还是先说observeOn,直接看源码:

    public ObservableObserveOn(ObservableSource<T> source, Scheduler scheduler, boolean delayError, int bufferSize) {
        super(source);
        this.scheduler = scheduler;
        this.delayError = delayError;
        this.bufferSize = bufferSize;
    }

    @Override
    protected void subscribeActual(Observer<? super T> observer) {
        if (scheduler instanceof TrampolineScheduler) {
            source.subscribe(observer);
        } else {
            Scheduler.Worker w = scheduler.createWorker();

            source.subscribe(new ObserveOnObserver<T>(observer, w, delayError, bufferSize));
        }
    }

这段代码我们上篇看到过,这里再重复一下。obsererOn是切换下游观察者线程,我们看ObserveOnObserver中的onNext方法是如何切换线程的。

    static final class ObserveOnObserver<T> extends BasicIntQueueDisposable<T>
    implements Observer<T>, Runnable {
        ObserveOnObserver(Observer<? super T> actual, Scheduler.Worker worker, boolean delayError, int bufferSize) {
            this.downstream = actual;
            this.worker = worker;
            this.delayError = delayError;
            this.bufferSize = bufferSize;
        }
        
        @Override
        public void onNext(T t) {
            if (done) {
                return;
            }

            if (sourceMode != QueueDisposable.ASYNC) {
                queue.offer(t);
            }
            schedule();
        }
        
        void schedule() {
            if (getAndIncrement() == 0) {
                //ObserveOnObserver继承了runnable接口,意味着可以当做是线程任务来执行。这里代表着在新线程中执行run方法。

* [存储记录]:
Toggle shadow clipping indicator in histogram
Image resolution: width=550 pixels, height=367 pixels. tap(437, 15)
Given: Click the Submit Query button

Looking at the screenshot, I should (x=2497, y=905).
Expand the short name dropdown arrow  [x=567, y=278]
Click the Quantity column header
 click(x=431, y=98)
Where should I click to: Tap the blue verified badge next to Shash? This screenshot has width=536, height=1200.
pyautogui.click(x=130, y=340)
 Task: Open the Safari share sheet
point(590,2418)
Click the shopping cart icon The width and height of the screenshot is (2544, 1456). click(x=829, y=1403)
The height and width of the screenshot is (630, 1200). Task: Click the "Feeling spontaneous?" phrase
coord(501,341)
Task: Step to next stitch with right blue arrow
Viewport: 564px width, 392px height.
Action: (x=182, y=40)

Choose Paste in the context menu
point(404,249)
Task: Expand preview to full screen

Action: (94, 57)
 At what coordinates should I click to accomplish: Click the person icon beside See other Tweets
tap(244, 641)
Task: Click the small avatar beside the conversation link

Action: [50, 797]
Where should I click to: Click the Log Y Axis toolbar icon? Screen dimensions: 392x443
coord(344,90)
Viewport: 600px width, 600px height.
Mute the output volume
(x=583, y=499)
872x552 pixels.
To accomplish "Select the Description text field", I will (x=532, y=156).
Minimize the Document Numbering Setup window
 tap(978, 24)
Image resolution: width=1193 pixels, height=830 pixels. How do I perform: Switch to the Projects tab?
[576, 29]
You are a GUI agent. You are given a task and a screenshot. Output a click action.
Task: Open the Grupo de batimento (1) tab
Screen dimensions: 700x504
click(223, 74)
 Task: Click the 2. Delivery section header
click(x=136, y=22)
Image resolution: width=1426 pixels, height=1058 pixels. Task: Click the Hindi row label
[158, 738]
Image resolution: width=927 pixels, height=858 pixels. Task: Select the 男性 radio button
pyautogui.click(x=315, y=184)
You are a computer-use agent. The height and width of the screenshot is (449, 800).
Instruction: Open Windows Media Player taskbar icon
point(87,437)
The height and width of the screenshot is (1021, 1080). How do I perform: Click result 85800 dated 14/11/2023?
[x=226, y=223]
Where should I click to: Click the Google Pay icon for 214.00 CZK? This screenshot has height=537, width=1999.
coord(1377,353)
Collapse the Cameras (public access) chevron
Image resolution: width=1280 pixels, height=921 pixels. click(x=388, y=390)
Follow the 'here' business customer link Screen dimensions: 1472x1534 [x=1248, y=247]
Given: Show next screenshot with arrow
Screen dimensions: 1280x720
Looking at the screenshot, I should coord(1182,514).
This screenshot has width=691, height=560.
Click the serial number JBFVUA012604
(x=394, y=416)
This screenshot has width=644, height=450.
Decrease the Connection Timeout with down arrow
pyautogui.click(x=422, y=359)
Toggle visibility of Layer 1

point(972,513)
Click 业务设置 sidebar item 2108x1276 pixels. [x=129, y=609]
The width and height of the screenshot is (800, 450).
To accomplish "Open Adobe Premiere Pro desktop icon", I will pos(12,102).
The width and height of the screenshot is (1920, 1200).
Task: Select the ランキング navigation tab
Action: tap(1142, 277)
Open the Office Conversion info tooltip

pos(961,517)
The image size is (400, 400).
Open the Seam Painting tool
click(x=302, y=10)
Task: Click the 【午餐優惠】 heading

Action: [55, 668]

* [任务说明]:
#1 在这段讲解 observeOn 源码的文本片段中,observeOn 切换的是哪一方的线程?
#2 把列表中从含有"Task: Expand preview to full screen"的那一行到含有"[x=226, y=223]"的那一行(两端都包括)改写成 Markdown 表格,设"序号"和"条目"两列,空行不计入。

* [各题结果]:
#1 observeOn 切换的是下游观察者线程。

#2
| 序号 | 条目 |
|---|---|
| 1 | Task: Expand preview to full screen |
| 2 | Action: (94, 57) |
| 3 |  At what coordinates should I click to accomplish: Click the person icon beside See other Tweets |
| 4 | tap(244, 641) |
| 5 | Task: Click the small avatar beside the conversation link |
| 6 | Action: [50, 797] |
| 7 | Where should I click to: Click the Log Y Axis toolbar icon? Screen dimensions: 392x443 |
| 8 | coord(344,90) |
| 9 | Viewport: 600px width, 600px height. |
| 10 | Mute the output volume |
| 11 | (x=583, y=499) |
| 12 | 872x552 pixels. |
| 13 | To accomplish "Select the Description text field", I will (x=532, y=156). |
| 14 | Minimize the Document Numbering Setup window |
| 15 |  tap(978, 24) |
| 16 | Image resolution: width=1193 pixels, height=830 pixels. How do I perform: Switch to the Projects tab? |
| 17 | [576, 29] |
| 18 | You are a GUI agent. You are given a task and a screenshot. Output a click action. |
| 19 | Task: Open the Grupo de batimento (1) tab |
| 20 | Screen dimensions: 700x504 |
| 21 | click(223, 74) |
| 22 |  Task: Click the 2. Delivery section header |
| 23 | click(x=136, y=22) |
| 24 | Image resolution: width=1426 pixels, height=1058 pixels. Task: Click the Hindi row label |
| 25 | [158, 738] |
| 26 | Image resolution: width=927 pixels, height=858 pixels. Task: Select the 男性 radio button |
| 27 | pyautogui.click(x=315, y=184) |
| 28 | You are a computer-use agent. The height and width of the screenshot is (449, 800). |
| 29 | Instruction: Open Windows Media Player taskbar icon |
| 30 | point(87,437) |
| 31 | The height and width of the screenshot is (1021, 1080). How do I perform: Click result 85800 dated 14/11/2023? |
| 32 | [x=226, y=223] |